On one hand, I genuinely want to be a part of my favorite cousin’s wedding. The thought of not being there for her on such an important day is heart-wrenching. However, it’s equally important to acknowledge that my close friend asked me to be a part of her special day six months in advance, showing her trust and confidence in our friendship. I don’t want to let her down either.
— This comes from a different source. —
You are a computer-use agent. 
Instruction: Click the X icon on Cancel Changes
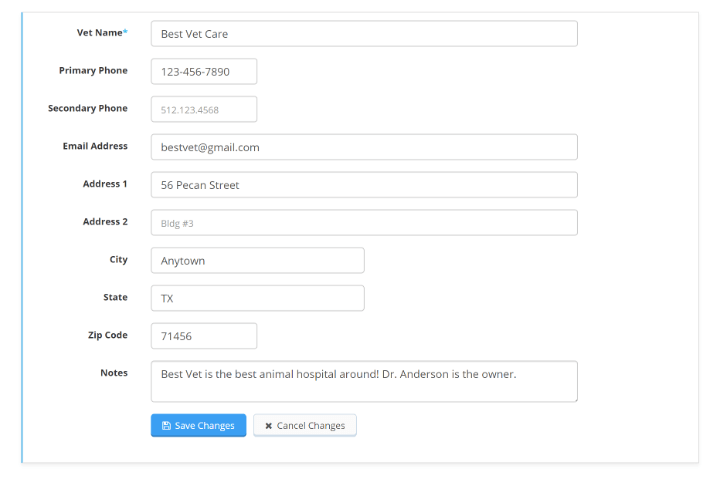(269, 426)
Wendy, I fear that whichever choice I make, I will be faced with disappointment, resentment, or even the possibility of damaged relationships. I value your perspective and wisdom. Can you offer any advice on how to navigate this challenging situation? I want to find a solution that honors both my cousin and my friend, without sacrificing my own happiness or jeopardizing important connections in my life. — Simply G
This one is simple: You go to your friend’s wedding. Why? Because you committed to it six months before you even knew that your cousin’s wedding would be the same day. If it was so important to your cousin that you be in her wedding, she could have cleared the date with you before committing to it. That’s usually the first thing people do in the wedding planning process – they pick a date and run it by the most important people to make sure there isn’t a conflict. If you weren’t among the most important to be consulted about the date, your cousin – and the rest of the family – has to accept that you made a prior commitment. It would be rude, hurtful, and damaging to your friendship to back out of your friend’s wedding after committing to be in it six months before.
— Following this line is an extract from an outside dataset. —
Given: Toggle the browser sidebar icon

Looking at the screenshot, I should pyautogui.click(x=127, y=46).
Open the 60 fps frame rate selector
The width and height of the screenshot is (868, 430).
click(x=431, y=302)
Your cousin and extended family will be disappointed, but they’ll get over it. If they don’t, that’s on them, not you. I’m not sure there’s a guaranteed way to avoid hurt feelings here, but one thing you could do is send your cousin a small gift congratulating her on her engagement and a thoughtful, hand-written note expressing your genuine regret in missing her special day and a hope that you might be included in other wedding-related events. Write the note in your own words, but here’s a sample script to get you started:
“Cousin, I’m thrilled for you that you’ve found the person you want to spend your life with, and I want to wish you congratulations again on your engagement. As you know, six months before your engagement, I agreed to be in my close friend’s wedding, which I’ve now learned will be the same day as your wedding. I wish I could be in two places at once, but I can’t, and I know it would not be a reflection of the values I was raised with to back out of a commitment, especially one I’ve made to someone important to me whom I hope to have in my life for a long time.
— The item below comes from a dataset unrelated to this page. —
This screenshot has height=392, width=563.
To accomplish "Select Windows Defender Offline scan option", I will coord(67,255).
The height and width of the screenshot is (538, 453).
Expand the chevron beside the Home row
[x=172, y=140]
I hope you understand, and if you don’t right now, I hope I can earn your understanding in time. It will be a loss for me to miss your wedding, but I look forward to celebrating the happy occasion in the months to come through any related events I might be lucky enough to be included in.”
In the coming months, if your family continues to pressure and guilt you, you may need to enforce some boundaries with them, like refusing to engage in topics of conversation that make you uncomfortable and maybe limiting time with family. It’s also important to remember that hurt feelings happen and they aren’t the end of the world. People can move on from disagreements. What’s most important is that you feel you’ve acted with integrity, and I think the path I’ve laid out above is your best chance to arrive there. Good luck.